And best post of the year goes to Try'n Hard. Those trot lines always turn into an adventure. Wish we could bait them with brim.


----------



## Bodupp (Oct 3, 2007)

Hell, yeah! That's what I'm talking about - combat fishing! I had a mental image of Lt. Dan in the crow's nest, screaming at the hurricane, "YOU CAN'T SINK THIS BOAT!"

Great story, Try'n, Well worth the wait. And a fine blue to boot. :thumbup:


----------



## Tomslick66 (Mar 16, 2011)

I'm still looking for picture #3! The "after" shot. 

Sent from my XT907 using Tapatalk


----------



## jcoss15 (Oct 11, 2010)

fine cat, better story!


----------



## Prowler (Apr 26, 2011)

What a great story!! It is nice to know that I am not the only one who can catch a fish, a boat seat and my wife's purse all with one line and hook!! Thanks for sharing. Made my day!!


----------



## Jason (Oct 2, 2007)

That's what ya get fer fishing when others aren't!!! hahaha Sweet cat though brother!


----------



## jmacvip (Oct 1, 2007)

Great Post Kevin. Your GrandPa would be proud of that tale. And for the record listen to your wife next time.


----------



## Orion45 (Jun 26, 2008)

Wirelessly posted

LMAO. Funniest thing I've read in quite a while. 

This deserves to be published in a fishing magazine. 

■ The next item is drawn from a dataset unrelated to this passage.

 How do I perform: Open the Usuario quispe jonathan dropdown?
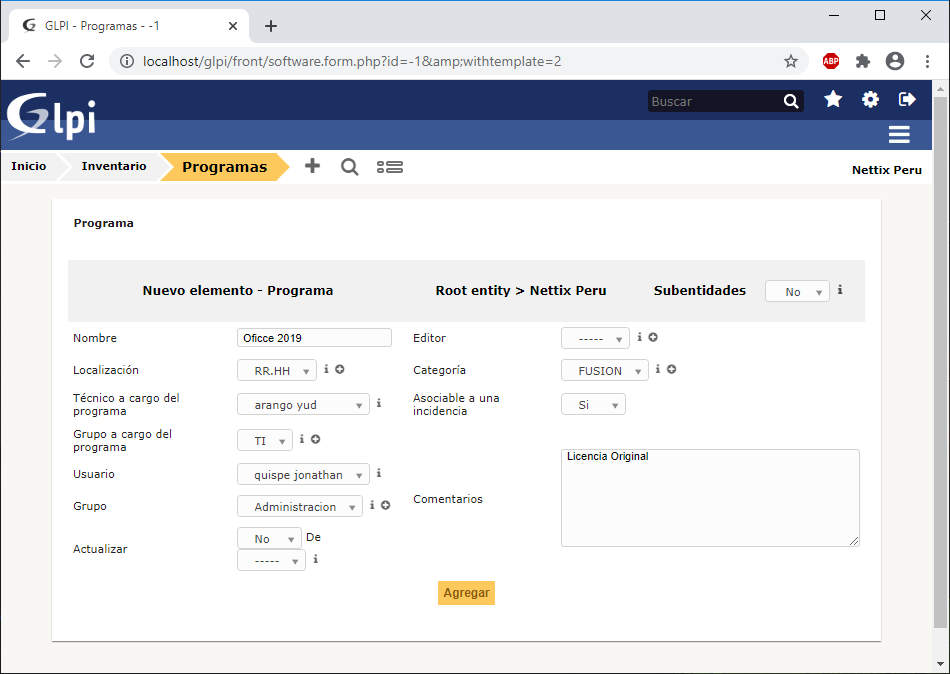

The photos are priceless. 

Thanks for sharing.


----------



## DLo (Oct 2, 2007)

Great story, what did the bigun weigh?


----------



## fla_scout (Sep 28, 2007)

Classic my friend. Thanks for sharing your adventures with us!


----------



## WannaBay (Dec 2, 2015)

I was reading and was afraid you had gotten finned.
But, anyway I'm sure the swelling will go down soon...


----------



## skiff89_jr (Apr 1, 2011)

For kicks and giggles...











Sent from my iPhone using Tapatalk


----------



## Try'n Hard (Oct 23, 2008)

DLo said:


> Great story, what did the bigun weigh?




I actually never got to read the scales that I am holding him up with. Takin' a shot to the egg roll will give you a short case of memory loss. tossed him back before I weighed him. Would guess 25#


----------



## Orion45 (Jun 26, 2008)

Lucky you were not holding it by the tail.

Shish Kabob anyone?

Ouch!!!


----------



## firespan1 (Sep 7, 2011)

*Goodun*

Great post, funny as heck!! Reminds me of the time I was trying to get my anchor unfouled in heavy current on conecuh river. Broke the anchor line and left it dangling in the rushing current to get the outboard started before I smashed into the flooded blowdowns. Promptly fouled the prop with the anchor line which is now stretched tight from the bow cleat to the outboard. With ol "skint back" trussed up like a hogtied wild pig, all I could do was hold on as an oversized game of Pinball ensued.Not one overhang or blowdown was missed, all were treated equally.Lost my shirt that day,literally!!Not to mention my lucky Mark Sossin Saltwater Journal hat.


----------



## Blake R. (Mar 17, 2009)

I feel for you, but not bad enough that I didn't laugh. Hard. The facial expressions are priceless.

Sent from my SM-G930T using Tapatalk


----------



## specktackler57 (May 15, 2011)

I think I just shat myself


----------



## Bodupp (Oct 3, 2007)

The miniature life vest was a nice touch, I thought.


----------